If, as I think one should, one looks at it from that point of view, while I can see considerable force in the observations attributed to Lindgren J to which I have referred, I find it difficult to see a relevant matter in relation to these proceedings which takes the orders made in the interlocutory proceedings in December outside the ordinary course and into some category of exception. For those reasons, I think the motion should be refused and I dismiss it.
I order that the respondent pay the applicant's costs of the motion before me this morning (that in paragraph 1 of the notice of motion), and the costs of this morning's proceedings.
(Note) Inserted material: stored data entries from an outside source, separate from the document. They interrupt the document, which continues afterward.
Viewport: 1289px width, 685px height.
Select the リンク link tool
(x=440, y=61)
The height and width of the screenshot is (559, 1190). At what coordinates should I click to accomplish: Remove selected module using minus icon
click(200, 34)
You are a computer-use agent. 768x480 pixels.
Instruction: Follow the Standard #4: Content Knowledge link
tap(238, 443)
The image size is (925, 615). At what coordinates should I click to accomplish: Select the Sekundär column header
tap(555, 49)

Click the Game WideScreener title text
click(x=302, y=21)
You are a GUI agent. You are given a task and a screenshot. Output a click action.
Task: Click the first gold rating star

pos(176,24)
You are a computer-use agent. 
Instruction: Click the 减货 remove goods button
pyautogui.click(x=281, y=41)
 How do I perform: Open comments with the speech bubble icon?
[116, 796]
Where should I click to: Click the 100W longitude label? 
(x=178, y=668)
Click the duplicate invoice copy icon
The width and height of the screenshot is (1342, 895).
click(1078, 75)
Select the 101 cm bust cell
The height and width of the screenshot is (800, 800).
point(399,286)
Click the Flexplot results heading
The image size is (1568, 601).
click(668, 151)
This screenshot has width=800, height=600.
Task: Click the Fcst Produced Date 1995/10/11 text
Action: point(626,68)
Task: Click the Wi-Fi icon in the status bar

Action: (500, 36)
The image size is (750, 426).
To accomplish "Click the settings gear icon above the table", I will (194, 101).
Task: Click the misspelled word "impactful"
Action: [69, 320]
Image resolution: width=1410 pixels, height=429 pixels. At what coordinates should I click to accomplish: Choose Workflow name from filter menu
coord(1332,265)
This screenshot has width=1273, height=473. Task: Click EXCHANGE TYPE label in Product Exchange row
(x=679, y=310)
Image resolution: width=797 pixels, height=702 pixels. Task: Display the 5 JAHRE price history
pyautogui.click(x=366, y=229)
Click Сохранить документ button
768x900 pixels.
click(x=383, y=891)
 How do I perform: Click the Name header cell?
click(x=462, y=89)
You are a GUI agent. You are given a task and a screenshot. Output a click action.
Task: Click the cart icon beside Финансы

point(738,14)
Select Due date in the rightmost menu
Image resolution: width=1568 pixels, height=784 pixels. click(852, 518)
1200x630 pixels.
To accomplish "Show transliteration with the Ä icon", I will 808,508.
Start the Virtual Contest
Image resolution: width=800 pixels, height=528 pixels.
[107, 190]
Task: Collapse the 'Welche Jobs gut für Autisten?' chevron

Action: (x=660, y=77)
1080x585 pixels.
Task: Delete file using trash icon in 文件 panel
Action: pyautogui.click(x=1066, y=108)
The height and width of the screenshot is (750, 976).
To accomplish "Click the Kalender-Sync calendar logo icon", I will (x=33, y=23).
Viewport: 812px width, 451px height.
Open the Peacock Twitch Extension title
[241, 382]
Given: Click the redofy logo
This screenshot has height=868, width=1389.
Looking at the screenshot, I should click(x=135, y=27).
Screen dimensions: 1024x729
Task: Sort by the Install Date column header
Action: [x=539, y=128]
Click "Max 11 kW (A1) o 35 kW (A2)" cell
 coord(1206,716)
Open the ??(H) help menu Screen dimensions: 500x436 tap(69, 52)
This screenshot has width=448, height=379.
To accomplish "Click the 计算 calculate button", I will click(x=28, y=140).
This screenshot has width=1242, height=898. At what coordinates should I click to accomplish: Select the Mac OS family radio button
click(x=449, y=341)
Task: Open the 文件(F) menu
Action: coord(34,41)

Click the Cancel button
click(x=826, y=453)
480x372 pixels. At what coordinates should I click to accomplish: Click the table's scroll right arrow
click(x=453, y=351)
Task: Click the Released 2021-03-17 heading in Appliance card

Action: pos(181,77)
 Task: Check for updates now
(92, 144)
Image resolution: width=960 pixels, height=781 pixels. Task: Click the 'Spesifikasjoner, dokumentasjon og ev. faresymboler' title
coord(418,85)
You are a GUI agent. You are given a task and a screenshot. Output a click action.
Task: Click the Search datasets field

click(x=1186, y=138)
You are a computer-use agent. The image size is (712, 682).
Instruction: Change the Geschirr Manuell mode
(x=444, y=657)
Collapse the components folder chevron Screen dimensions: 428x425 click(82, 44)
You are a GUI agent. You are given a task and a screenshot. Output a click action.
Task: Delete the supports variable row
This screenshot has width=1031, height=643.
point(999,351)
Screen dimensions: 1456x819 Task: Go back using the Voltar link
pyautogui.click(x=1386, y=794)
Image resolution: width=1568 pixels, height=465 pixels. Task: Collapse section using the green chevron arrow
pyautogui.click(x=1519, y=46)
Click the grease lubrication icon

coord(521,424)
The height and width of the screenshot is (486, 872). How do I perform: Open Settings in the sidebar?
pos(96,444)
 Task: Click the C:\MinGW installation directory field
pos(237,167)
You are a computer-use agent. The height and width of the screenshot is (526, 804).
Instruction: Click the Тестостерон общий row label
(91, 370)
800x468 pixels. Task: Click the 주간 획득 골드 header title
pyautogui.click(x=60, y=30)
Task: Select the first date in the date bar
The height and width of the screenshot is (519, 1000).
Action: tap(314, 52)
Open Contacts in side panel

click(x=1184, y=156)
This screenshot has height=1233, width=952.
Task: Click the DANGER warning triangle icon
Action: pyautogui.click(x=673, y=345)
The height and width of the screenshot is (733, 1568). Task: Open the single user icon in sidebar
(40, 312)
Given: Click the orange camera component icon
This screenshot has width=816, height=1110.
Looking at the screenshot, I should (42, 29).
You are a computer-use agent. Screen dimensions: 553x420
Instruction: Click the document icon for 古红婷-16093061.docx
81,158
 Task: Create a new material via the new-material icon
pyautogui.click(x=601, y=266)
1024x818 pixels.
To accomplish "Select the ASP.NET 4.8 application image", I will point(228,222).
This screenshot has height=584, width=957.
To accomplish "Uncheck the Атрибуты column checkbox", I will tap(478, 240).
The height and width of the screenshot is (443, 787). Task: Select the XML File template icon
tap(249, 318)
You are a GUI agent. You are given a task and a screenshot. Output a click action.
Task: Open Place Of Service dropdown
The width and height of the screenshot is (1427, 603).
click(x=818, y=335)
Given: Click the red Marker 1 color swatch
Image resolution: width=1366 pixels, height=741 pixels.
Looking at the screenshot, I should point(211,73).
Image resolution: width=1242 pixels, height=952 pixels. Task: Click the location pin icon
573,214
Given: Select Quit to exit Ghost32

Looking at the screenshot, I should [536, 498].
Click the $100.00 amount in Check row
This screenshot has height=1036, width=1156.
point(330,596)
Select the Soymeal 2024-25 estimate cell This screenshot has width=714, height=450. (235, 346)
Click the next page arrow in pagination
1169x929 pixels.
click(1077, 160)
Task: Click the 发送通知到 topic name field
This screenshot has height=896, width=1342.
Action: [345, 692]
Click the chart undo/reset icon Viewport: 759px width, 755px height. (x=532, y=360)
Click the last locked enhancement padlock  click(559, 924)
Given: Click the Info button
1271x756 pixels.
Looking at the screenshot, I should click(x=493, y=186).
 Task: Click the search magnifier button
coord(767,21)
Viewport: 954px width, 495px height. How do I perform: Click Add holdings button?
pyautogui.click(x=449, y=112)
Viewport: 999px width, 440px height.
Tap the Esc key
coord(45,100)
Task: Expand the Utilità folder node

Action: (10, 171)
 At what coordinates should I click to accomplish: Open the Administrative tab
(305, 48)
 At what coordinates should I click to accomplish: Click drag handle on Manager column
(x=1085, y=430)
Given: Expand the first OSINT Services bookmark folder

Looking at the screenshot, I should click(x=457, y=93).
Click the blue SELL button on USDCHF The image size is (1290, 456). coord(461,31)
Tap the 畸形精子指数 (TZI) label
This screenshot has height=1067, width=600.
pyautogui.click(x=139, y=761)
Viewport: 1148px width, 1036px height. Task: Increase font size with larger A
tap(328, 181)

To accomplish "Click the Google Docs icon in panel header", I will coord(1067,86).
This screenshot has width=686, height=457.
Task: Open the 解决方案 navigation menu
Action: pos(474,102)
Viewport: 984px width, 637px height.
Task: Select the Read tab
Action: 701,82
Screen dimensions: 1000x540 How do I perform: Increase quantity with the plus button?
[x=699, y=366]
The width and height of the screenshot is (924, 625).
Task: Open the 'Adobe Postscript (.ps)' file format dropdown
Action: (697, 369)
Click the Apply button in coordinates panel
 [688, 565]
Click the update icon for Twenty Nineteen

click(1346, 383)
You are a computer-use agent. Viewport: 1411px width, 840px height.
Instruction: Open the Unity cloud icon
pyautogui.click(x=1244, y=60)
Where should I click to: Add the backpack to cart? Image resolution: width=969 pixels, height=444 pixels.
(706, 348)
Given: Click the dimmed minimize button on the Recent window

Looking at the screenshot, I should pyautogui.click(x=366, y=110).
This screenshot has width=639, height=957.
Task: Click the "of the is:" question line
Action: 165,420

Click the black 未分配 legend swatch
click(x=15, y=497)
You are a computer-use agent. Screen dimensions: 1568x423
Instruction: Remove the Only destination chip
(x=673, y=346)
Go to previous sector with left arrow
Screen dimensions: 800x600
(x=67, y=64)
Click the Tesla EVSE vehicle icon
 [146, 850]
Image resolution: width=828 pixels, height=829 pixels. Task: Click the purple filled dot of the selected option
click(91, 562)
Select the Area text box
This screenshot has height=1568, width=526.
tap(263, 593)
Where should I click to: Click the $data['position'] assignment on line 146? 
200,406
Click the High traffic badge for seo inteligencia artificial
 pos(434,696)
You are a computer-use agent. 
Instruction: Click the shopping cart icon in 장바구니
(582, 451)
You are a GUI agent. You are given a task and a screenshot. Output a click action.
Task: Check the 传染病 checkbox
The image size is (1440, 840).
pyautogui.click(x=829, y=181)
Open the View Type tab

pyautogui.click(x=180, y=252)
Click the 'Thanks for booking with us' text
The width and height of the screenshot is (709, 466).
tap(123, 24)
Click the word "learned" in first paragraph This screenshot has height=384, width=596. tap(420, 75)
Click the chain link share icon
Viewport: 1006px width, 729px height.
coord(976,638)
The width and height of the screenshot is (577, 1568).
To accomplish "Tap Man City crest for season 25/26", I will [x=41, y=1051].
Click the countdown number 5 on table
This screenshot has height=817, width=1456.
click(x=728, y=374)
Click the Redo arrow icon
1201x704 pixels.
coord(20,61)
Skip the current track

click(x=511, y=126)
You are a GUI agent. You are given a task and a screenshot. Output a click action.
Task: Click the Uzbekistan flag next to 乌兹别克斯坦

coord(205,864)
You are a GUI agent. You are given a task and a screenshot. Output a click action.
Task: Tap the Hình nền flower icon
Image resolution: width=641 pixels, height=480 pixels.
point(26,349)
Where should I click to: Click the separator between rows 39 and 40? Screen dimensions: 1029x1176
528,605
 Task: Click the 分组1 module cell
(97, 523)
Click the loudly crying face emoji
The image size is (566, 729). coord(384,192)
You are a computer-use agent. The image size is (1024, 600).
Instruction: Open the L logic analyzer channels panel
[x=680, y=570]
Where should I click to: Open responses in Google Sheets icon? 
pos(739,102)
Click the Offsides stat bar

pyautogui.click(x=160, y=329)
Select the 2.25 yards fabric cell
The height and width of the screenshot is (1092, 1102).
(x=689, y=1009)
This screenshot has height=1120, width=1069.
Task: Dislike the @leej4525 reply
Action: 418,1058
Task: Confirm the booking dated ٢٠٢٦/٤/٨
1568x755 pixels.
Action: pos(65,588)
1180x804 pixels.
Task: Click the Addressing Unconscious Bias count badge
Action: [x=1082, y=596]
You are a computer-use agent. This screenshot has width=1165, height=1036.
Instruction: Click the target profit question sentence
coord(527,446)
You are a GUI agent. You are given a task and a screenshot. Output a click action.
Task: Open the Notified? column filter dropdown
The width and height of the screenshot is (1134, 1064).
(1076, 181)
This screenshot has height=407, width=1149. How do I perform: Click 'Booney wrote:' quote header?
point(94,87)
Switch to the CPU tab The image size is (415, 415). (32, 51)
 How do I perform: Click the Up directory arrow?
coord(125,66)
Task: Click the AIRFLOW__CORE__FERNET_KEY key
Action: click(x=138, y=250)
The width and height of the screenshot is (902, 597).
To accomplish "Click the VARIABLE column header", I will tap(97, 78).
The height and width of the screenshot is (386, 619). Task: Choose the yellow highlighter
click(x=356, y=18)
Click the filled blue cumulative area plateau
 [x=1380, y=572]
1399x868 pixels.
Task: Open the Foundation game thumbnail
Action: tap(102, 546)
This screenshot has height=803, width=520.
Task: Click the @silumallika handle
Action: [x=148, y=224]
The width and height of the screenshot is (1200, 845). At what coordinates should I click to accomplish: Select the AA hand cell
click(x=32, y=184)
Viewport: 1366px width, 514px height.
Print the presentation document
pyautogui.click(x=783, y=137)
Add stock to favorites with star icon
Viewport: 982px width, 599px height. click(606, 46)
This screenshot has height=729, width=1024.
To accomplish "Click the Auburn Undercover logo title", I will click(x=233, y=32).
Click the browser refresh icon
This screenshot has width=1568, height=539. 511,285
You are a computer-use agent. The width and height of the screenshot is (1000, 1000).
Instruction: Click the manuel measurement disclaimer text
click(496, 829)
I certify that this and the preceding 3 pages are a true copy of the Reasons for Judgment of the Honourable Justice Lehane.
Associate:
Dated: 18 April 1996
Heard: 2 April 1996
Place: Sydney
Decision: 2 April 1996
Appearances: Mr J T Gleeson of counsel instructed by Kalyk Nash Lawyers appeared for the applicants.
Mr M Walton of counsel instructed by Levingstons appeared for the respondent.